Task. The expected response is a copy of every line in the entries below that includes the word "computer".
◇ ◇ ◇ ◇ ◇ ◇ ◇
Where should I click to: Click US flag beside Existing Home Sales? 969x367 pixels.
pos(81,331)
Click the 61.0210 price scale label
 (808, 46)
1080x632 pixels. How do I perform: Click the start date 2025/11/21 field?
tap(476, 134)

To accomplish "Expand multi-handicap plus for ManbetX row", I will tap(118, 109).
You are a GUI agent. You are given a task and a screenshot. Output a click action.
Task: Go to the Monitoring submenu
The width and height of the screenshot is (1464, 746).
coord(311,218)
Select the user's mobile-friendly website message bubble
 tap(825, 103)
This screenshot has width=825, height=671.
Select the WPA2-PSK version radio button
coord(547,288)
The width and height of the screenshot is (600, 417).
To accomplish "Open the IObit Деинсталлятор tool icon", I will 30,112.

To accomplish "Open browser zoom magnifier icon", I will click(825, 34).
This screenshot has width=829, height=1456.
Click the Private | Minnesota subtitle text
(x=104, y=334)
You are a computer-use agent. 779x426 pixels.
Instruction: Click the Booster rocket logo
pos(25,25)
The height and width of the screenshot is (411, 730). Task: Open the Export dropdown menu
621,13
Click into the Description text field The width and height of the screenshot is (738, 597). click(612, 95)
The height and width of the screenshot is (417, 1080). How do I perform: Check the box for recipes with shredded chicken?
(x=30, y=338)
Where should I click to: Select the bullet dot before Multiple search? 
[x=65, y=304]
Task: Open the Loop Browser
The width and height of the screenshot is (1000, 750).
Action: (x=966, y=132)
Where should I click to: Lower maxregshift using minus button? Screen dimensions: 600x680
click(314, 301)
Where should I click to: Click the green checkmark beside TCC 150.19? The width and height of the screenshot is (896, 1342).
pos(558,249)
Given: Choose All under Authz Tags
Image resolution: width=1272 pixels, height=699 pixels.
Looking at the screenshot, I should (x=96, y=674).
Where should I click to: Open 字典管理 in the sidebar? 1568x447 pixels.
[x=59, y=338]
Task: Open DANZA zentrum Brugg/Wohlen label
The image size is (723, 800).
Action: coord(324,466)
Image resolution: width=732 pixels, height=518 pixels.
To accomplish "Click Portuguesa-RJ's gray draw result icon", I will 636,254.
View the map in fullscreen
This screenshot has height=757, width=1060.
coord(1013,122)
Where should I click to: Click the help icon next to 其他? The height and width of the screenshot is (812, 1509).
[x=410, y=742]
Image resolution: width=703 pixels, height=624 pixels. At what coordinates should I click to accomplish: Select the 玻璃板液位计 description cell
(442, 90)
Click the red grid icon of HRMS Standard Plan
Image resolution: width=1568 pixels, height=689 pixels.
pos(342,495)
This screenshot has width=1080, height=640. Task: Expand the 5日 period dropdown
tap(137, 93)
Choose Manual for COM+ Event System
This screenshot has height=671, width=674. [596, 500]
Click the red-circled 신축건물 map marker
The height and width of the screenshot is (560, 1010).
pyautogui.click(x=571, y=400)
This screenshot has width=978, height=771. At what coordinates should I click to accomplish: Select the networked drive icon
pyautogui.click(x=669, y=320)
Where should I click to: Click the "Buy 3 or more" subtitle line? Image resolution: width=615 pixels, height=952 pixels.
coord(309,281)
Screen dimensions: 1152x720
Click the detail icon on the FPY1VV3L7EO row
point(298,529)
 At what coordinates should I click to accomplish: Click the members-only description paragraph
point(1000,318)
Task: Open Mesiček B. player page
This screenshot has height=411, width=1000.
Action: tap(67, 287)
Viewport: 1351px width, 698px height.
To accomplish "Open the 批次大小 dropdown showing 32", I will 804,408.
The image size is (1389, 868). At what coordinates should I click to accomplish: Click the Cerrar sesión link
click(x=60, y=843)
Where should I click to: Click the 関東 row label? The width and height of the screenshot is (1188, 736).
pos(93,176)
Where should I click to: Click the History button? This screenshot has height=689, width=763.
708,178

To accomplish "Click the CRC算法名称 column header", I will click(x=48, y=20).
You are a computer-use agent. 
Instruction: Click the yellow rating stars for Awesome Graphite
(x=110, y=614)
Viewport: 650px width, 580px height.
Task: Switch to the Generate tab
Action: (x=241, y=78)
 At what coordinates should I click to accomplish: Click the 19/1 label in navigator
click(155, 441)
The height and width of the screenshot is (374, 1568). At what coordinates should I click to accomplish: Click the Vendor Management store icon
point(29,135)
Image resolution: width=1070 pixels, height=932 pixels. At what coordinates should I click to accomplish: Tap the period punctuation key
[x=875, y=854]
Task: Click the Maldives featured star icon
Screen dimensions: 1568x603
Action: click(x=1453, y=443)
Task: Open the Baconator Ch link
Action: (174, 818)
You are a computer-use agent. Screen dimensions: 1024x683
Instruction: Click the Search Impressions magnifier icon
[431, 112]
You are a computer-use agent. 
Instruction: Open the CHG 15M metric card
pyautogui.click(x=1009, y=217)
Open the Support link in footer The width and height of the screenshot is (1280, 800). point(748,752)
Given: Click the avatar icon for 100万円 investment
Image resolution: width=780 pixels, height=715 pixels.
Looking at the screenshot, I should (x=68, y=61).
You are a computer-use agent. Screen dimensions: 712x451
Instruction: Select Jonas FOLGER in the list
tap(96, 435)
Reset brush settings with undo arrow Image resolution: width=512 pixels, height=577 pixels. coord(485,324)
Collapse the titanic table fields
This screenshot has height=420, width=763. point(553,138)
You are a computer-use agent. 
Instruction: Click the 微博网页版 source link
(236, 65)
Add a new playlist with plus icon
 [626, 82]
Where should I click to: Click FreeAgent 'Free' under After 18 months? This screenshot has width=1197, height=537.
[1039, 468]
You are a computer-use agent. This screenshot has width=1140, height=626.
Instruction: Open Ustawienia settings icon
◇ ◇ ◇ ◇ ◇ ◇ ◇
Exercise solution.
You are a computer-use agent. 779x426 pixels.
You are a computer-use agent. 
You are a computer-use agent. Screen dimensions: 1024x683
You are a computer-use agent. 
You are a computer-use agent. Screen dimensions: 712x451
You are a computer-use agent. 
You are a computer-use agent. This screenshot has width=1140, height=626.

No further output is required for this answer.